The historical aspects of facial nerve (FN) anatomy and of Bell's palsy have long been favorite topics of otologic historians. Little attention has been paid, however, to the evolution of FN surgery, a subject with a remarkably rich and engaging history. In the early 13th century, Roland, an Italian surgeon, used a red hot iron to coapt severed nerve endings. In the 17th century, Ferrara, another Italian, sutured injured nerves with tortoise tendon dipped in hot red wine. It was not until the late 19th century that peripheral nerve suture became a subject of serious scientific study.
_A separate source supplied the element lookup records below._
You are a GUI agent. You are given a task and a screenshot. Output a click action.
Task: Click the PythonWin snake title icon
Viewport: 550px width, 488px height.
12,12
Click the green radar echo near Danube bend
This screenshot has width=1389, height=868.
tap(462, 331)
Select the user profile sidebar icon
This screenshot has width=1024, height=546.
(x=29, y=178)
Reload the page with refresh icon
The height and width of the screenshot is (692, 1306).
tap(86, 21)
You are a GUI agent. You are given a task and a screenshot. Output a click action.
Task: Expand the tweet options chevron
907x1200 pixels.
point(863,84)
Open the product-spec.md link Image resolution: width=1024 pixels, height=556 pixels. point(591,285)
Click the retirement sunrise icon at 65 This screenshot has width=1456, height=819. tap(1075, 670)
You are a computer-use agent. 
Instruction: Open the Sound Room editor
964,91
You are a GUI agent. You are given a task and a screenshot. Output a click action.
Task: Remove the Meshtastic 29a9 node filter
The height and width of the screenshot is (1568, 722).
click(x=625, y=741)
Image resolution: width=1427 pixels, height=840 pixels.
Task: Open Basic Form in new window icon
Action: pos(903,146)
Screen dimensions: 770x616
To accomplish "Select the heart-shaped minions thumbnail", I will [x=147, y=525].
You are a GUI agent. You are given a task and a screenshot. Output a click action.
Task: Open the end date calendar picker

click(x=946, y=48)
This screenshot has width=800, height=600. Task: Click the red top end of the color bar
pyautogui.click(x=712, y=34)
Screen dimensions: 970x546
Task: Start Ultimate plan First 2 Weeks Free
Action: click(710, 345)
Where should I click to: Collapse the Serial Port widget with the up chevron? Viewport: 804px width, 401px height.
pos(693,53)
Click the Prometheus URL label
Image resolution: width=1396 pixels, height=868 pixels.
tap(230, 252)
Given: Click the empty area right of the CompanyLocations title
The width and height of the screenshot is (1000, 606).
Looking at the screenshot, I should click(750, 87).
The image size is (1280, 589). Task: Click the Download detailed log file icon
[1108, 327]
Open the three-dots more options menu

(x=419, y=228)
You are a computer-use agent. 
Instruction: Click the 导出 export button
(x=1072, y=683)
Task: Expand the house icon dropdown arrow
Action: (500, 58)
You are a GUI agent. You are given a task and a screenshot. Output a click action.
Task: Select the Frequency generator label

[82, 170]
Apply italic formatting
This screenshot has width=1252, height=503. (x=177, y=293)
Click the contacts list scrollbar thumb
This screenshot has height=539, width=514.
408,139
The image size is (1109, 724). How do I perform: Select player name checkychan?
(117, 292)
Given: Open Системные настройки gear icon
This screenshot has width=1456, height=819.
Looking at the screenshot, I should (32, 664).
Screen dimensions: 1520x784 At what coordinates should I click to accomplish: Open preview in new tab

Although it is ironic, the course of events suggests that the evolution of FN repair was greatly stimulated by the development of the modern mastoid operation. Whereas the simple mastoid operation practiced by Wilde (1853) and others carried little risk of FN injury, more adventuresome procedures such as radical mastoidectomy (Kessel, 1885) carried a much greater risk. The abundance of iatrogenic palsies during this era undoubtedly did much to motivate surgeons to seek a better means of restoring facial animation. Most surgeons would be surprised to learn that crossover anastomoses predated direct nerve repair by nearly half a century. In 1879, the German surgeon Drobnik performed the first facial-spinal accessory anastomosis. Over the next two decades, numerous articles were written (most notably by Sir Charles Balance and Harvey Cushing) on crossovers between the FN and cranial nerves IX, X, XI, and XII. Although a few tentative attempts at reapproximating severed FNs took place in the first two decades of this century, it was not until 1925 that an actual suture repair of an intratemporal injury was undertaken. This feat was first accomplished by the famous hand surgeon Sterling Bunnell and shortly thereafter by the otolaryngologist Robert Martin. The evolution of FN surgery in the days predating the operating microscope is a rich tapestry of colorful personalities and clashing egos, which saw promising advances relegated to obscurity and some previously obscure techniques become progressively more promising.